|
|
Bu bayram tadından yenmez
Bayıldım bu fikre. Antalya Valisi Alaaddin Yüksel, Antalyalı balıkçılara "Balık Bayramı" düzenlenmesi önerisinde bulunmuş. Yaşa sen Valim! Üç tarafı denizle çevrili bir yarımadada yaşayıp da balık tüketiminin bu kadar az olduğu bir ülkeye bu tür atraksiyonlar şart aslında. Vali Yüksel, böyle bir bayram düzenlendiğinde, balığın halka sevdirileceğini, balık yeme alışkanlığının geliştirileceğini söylemiş. Hatta üstüne bir de ilave etmiş: "Kurun meydanlara kazanları, tavaları, ızgaraları, dağıtın millete balığı. Özellikle çocuklara balık yedirin. İnsanlar bu alışkanlığı kazansın." Off! Düşünsenize, buram buram levrek ızgara, barbun tava, sardalya buğulama kokan bir şehir. Benim gibi boğazına düşkün, deniz ürünlerine ayrıca tutkun biri için bundan güzel bayram mı olur?

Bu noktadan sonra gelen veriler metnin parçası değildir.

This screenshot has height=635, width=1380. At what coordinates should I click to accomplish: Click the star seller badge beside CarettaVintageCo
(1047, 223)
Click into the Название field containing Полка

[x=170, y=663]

Ben aslında hep yazarım ya, bayramları sevmem. Zoraki el öpmelere, metazori ziyaretlere hiç gelemiyorum. İçimden geldiğinde istediğim ve sevdiğim insanların elini de öpmeye giderim, gider yanaklarını da sıkarım. Ama işin içine zorunluluk girince riyakar durumlar da ortaya çıkabiliyor. Ama bir balık bayramına ben bile hayır demem. Yine şöyle bir düşünün, gittiğiniz her ev ziyaretinde şekerleme, lokum, baklava yerine, karides ızgara, kalamar tava, hamsili pilav, laos buğulama ikram edildiğini.. Yanında da kolonya, mendil yerine, deniz börülcesi, yeşil salata, fava.. Eh, şerbet yerine ne içileceğini de yazmayayım artık. Zaten yazmama gerek var mı? Onsuz balık yiyen adamı mahkemeye verirler.. Yazık, mundar olur o balık! Neyse.. Evet Sayın Valim.. Arkanızdayım. Desteğim sizinle. Bir an önce ilan edilsin şu Balık Bayramı. Yakışır, üç yanı deniz kıyısındaki bu memlekete!